Se relever d’un choc traumatique, c’est possible
VICTORIAVILLE. Le drame survenu dimanche soir dernier à Saint-Albert ayant entraîné la mort d’un petit garçon a bouleversé grand nombre de personnes… Beaucoup se demandent ce qu’il faut faire en de tels cas, comment, entre autres, on peut être utile, attentif à la famille éprouvée.
Au CLSC Suzor-Coté, la psychologue Johanne Beaumont et le coordonnateur des services en santé mentale adulte Martin Dumont acceptent l’entrevue sans toutefois vouloir commenter le cas particulier de l’accident survenu à Saint-Albert.
L’un et l’autre rappellent que l’aide existe pour des gens en détresse, que des intervenants sociaux peuvent se déplacer à la suite d’un appel au 8-1-1, peu importe le jour ou l’heure. Mais ils ne s’imposent jamais dans un milieu.
«On ne voudrait surtout pas envahir les gens. Il faut se montrer soucieux de leur rythme, respecter les gens dans leur douleur», dit M. Dumont.
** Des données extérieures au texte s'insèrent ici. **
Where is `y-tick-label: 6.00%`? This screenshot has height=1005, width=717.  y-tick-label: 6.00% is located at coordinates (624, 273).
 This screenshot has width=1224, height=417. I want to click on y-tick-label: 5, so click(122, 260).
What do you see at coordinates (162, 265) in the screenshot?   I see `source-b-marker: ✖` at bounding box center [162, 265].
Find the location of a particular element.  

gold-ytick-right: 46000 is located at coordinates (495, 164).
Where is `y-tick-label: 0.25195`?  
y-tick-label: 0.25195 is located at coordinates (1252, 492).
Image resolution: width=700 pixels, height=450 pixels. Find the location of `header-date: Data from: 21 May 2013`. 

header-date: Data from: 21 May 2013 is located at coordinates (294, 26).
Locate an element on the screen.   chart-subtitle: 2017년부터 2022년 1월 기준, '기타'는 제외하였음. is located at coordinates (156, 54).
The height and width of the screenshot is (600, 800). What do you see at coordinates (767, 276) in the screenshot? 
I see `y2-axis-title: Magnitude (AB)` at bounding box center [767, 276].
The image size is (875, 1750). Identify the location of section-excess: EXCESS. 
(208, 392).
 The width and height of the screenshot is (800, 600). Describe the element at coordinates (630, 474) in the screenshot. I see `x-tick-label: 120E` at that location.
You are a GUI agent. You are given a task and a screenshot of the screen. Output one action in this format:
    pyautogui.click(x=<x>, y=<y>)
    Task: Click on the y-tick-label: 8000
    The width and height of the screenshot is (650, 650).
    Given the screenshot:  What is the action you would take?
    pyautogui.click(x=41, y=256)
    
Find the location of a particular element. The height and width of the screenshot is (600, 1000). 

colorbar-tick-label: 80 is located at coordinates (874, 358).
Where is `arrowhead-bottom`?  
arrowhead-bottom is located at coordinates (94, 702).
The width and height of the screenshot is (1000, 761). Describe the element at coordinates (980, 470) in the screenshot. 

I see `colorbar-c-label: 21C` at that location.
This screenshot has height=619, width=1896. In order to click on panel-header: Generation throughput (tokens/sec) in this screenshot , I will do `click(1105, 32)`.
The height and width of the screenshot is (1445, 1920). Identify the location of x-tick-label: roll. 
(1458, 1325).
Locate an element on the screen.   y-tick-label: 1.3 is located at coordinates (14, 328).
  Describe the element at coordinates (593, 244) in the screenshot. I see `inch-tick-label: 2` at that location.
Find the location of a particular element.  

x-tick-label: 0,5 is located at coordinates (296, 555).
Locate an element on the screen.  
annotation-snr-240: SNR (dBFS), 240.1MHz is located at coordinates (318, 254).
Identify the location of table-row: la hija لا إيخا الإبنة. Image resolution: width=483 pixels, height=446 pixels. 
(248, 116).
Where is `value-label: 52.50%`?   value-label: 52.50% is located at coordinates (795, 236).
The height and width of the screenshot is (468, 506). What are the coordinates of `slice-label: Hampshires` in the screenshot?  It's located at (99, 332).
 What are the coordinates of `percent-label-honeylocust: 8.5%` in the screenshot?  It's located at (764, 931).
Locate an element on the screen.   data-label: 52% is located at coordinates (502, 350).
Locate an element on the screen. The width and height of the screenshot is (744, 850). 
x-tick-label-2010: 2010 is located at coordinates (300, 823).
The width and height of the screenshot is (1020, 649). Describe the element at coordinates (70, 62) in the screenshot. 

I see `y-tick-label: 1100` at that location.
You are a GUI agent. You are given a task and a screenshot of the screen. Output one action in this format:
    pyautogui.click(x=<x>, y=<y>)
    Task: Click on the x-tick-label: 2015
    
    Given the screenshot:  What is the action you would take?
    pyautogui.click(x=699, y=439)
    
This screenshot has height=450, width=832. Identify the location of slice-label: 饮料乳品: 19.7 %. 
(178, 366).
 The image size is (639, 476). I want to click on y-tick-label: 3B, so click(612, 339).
Même s’il est pénible de se rappeler un événement, soutient la psychologue, les séances de «verbalisation» sont indispensables. «Les membres d’une famille peuvent le faire entre eux. Cela leur permet de ventiler.»
Les réactions à la suite d’un choc traumatique peuvent être très différentes d’une personne à l’autre. «Le choc peut entraîner un évanouissement affectif. C’est une sorte de réflexe de protection. Certains voudront s’isoler. D’autres voudront, au plus vite, reprendre le travail, par exemple.»
La peine, la douleur, la souffrance pourront entraîner toutes sortes de phénomènes, comme l’insomnie, la perte d’appétit. «Toutes ces réactions sont normales», dit la psychologue.
On commencera à s’inquiéter lorsque persistent des comportements qui font qu’on ne reconnaît plus la personne. «Il faut être attentif à la durée et à l’intensité des troubles.»
Il n’y a pas de recette miracle pour traverser une expérience traumatique, conviennent les professionnels. Cela parce que trop de facteurs entrent en jeu, liés, entre autres, au tempérament des gens à qui cela arrive.
La psychologue se fait toutefois rassurante. «Entre 70% et 80% des gens auront à vivre un événement traumatique au cours de leur vie. Pour 1% à 14% de ces gens, le temps seul qui fait généralement un bon travail ne suffira pas à s’en remettre. Sans aide, ces gens risquent de développer des problèmes plus sévères.»
Mme Beaumont fait énormément confiance à la capacité de l’humain à se «réguler» lui-même. Elle donne l’exemple d’un avion volant dans une zone de turbulences. «On peut se fier sur soi pour se calmer et se dire que l’avion nous mènera à destination.»
Ces drames humains que sont le deuil d’un enfant, la perte d’un emploi, le diagnostic d’un cancer «nous obligent à nous revisiter, à prendre du recul, à revoir nos priorités, à nous construire une autre route», dit Martin Dumont. «Des gens se découvrent des parties d’eux-mêmes qu’ils ne se connaissaient pas.» On le voit chez les gens qui ont le cancer.
«Ce fut difficile, ça restera malheureux», finissent par se dire les gens qui ont «digéré et vu autrement» les événements traumatiques qu’ils ont vécus, soutient encore la psychologue.
Le plus difficile, admettent les professionnels, c’est de trouver un sens à ces tragédies qui bouleversent.
Ils concluent en disant que les victimes doivent pouvoir exprimer leur douleur et que les proches doivent faire preuve d’ouverture, de disponibilité et de présence, conseillent encore Mme Beaumont et M. Dumont.
Reste qu’il faut respecter le besoin qu’ont les gens affligés de vouloir se retirer, ce qui est légitime, soutiennent encore les gens du CLSC. Et que les proches attristés doivent aussi pouvoir exprimer leurs inquiétudes.